## 提示文
● ● ●

東日本大震災1年後の石巻で見たとある集落
これは、東日本大震災の1年後に石巻市へ仕事で行った時の話。
タクシーでの移動中、市内の大川小学校の辺りを通った。
ここは、津波で逃げ遅れた子供たちが大勢亡くなった小学校だ。
予定の時間まで少し余裕があったので、ちょっとだけ車から降ろしてもらい、手を合わさせてもらった。
ビルがまるでサイコロのように転がっていたりと、まだまだ震災の被害が多く残っており、そこかしこで工事が行われていた。
その後、中心部に戻ったのだが、その大川小学校の近くに、“全く被害を受けていない集落”があった。
海岸の近くで高台にあるわけでもなく、むしろ坂を下った窪地のような所にある集落だ。
あまりに普通の光景だったので、思わず運転手さんに「ここは津波が来なかったんですねぇ」と尋ねた。

● ● ●

## データ部
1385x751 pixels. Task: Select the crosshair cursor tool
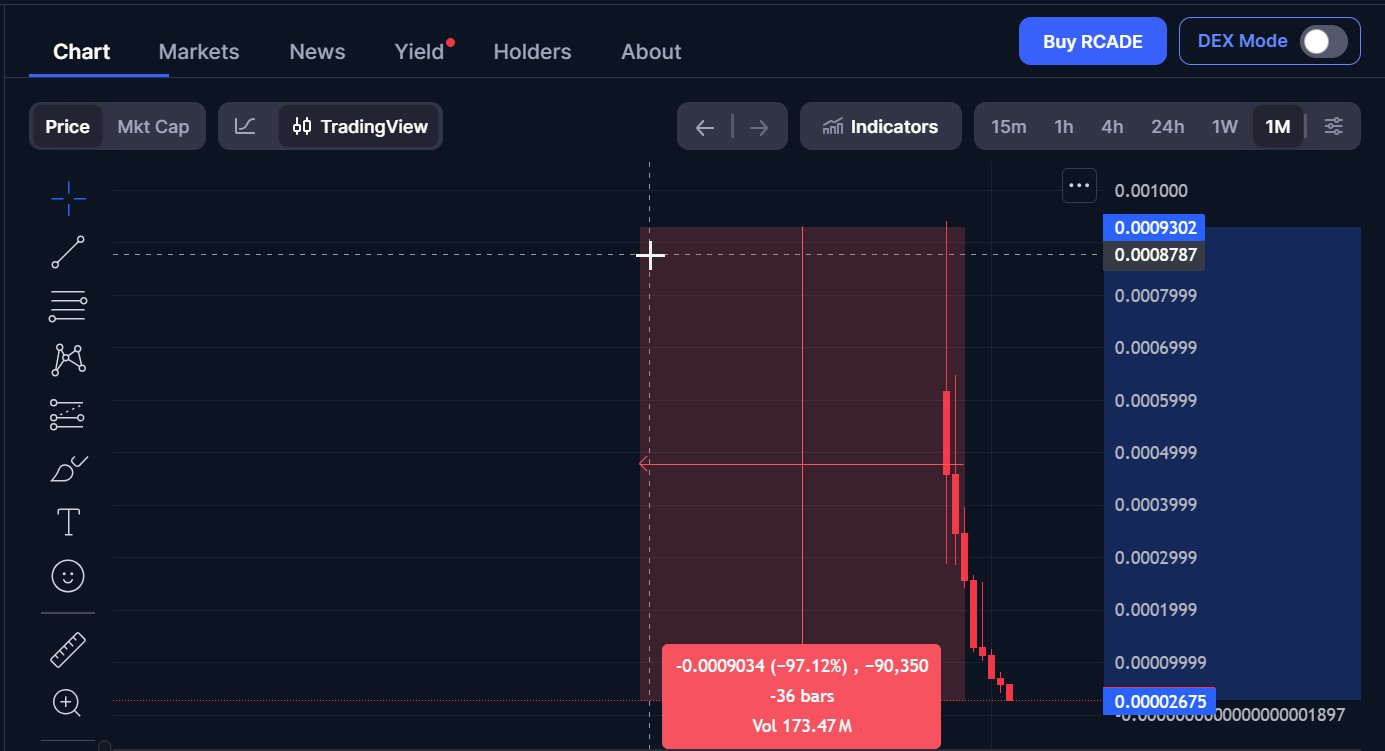68,199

● ● ●

## 指示内容
石巻の集落を扱った文章のうち、「東日本大震災1年後の石巻で見たとある集落」を含む語句で始まり「かしこで工事が行われていた。」で終わる部分を、一字一句そのまま書き写してください。 答えは石巻の集落を扱った文章だけを根拠にしてください。

## 記述回答
東日本大震災1年後の石巻で見たとある集落
これは、東日本大震災の1年後に石巻市へ仕事で行った時の話。
タクシーでの移動中、市内の大川小学校の辺りを通った。
ここは、津波で逃げ遅れた子供たちが大勢亡くなった小学校だ。
予定の時間まで少し余裕があったので、ちょっとだけ車から降ろしてもらい、手を合わさせてもらった。
ビルがまるでサイコロのように転がっていたりと、まだまだ震災の被害が多く残っており、そこかしこで工事が行われていた。